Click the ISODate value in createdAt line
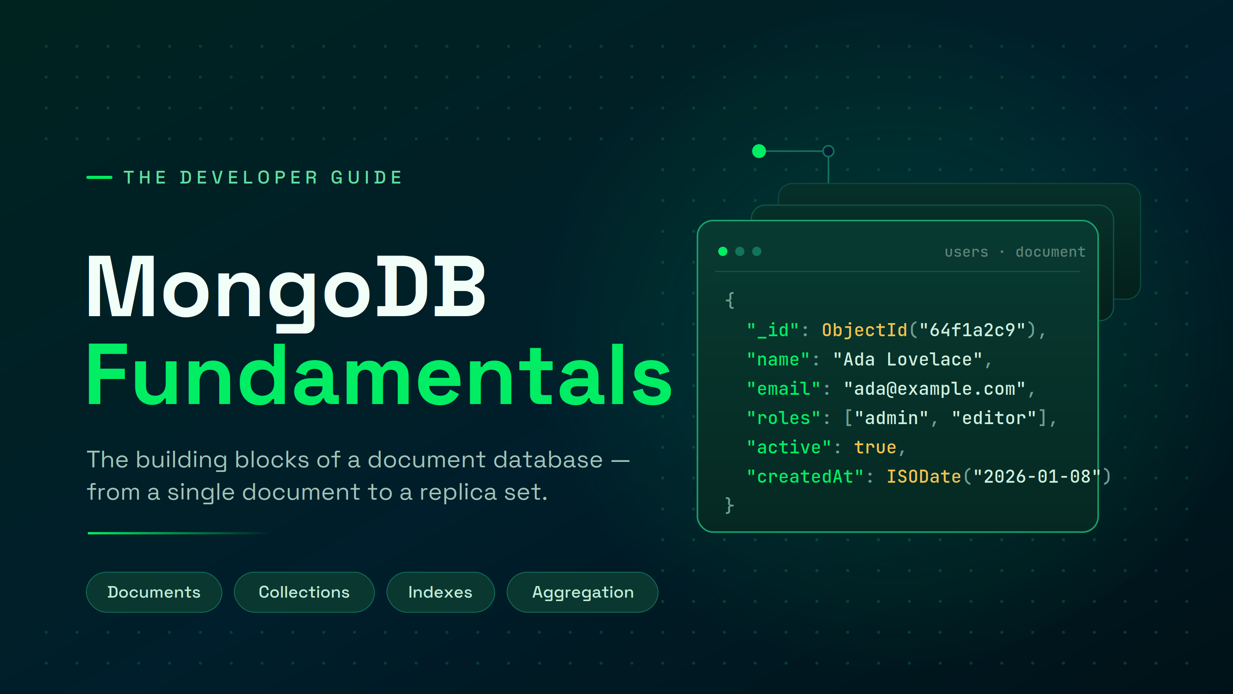Screen dimensions: 1233x694 point(998,477)
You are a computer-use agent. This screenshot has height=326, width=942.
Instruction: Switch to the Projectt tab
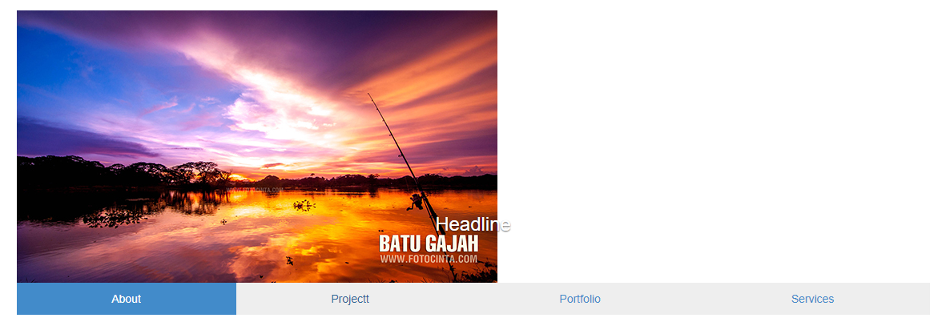[x=350, y=299]

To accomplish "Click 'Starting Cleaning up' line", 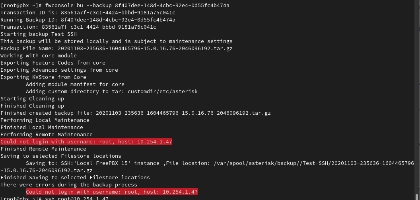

*Your instructions*
Give the records back exactly, with no pictures.

*Finished task*
Click the ISODate value in createdAt line
Screen dimensions: 1233x694 point(998,477)
You are a computer-use agent. This screenshot has height=326, width=942.
Instruction: Switch to the Projectt tab
[x=350, y=299]

To accomplish "Click 'Starting Cleaning up' line", 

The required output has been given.